*Problem requirements:* Copy the stretch from the line that contains "The width and" through the line that contains "Action: pos(117,126)", swapping "Select" for "Click" and leaving everything else the same.

------ Dataset records

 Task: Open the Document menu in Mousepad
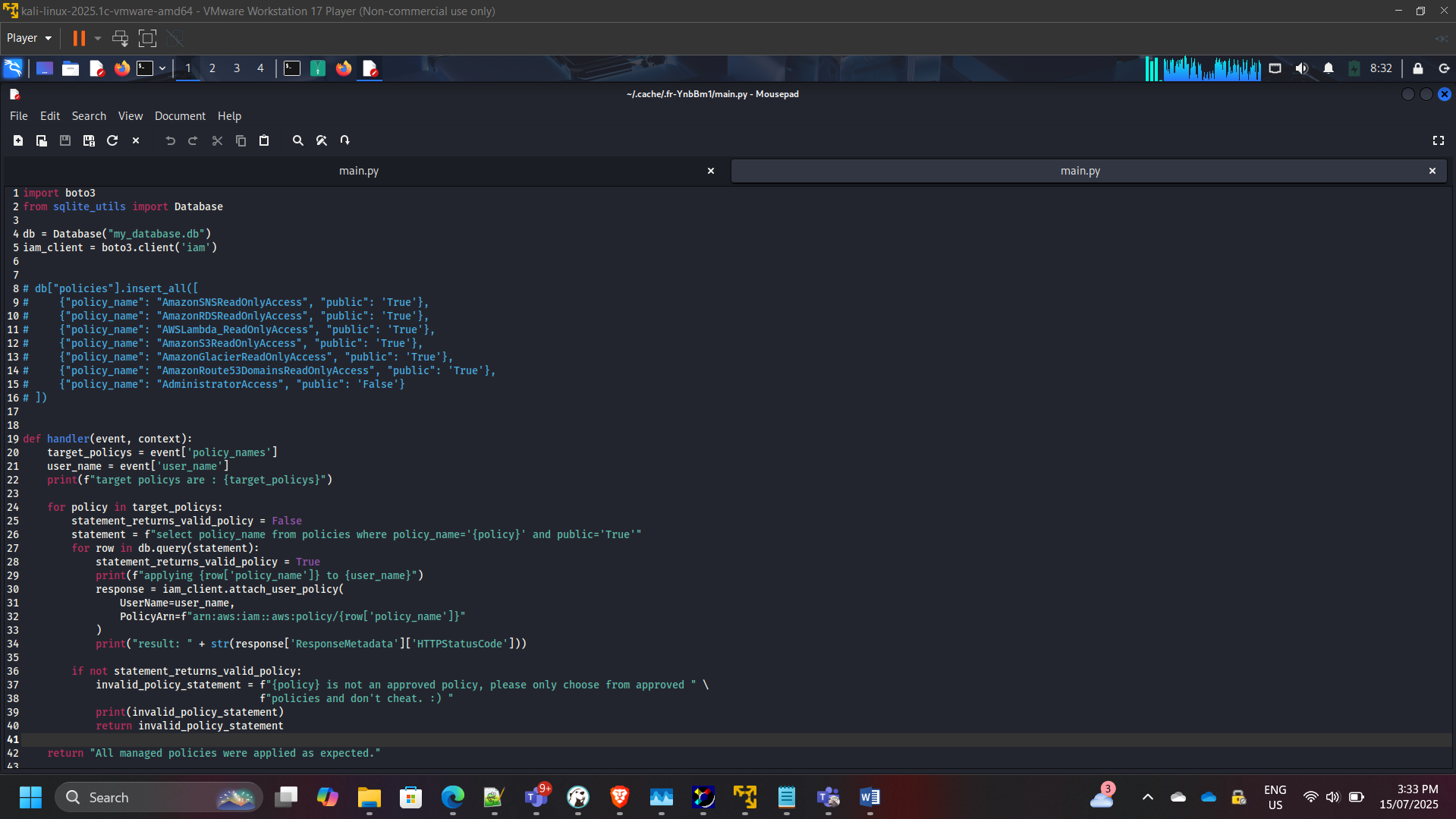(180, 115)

------------
------ Dataset records

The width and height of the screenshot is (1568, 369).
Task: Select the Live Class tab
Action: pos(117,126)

------------

*Task result:*
The width and height of the screenshot is (1568, 369).
Task: Click the Live Class tab
Action: pos(117,126)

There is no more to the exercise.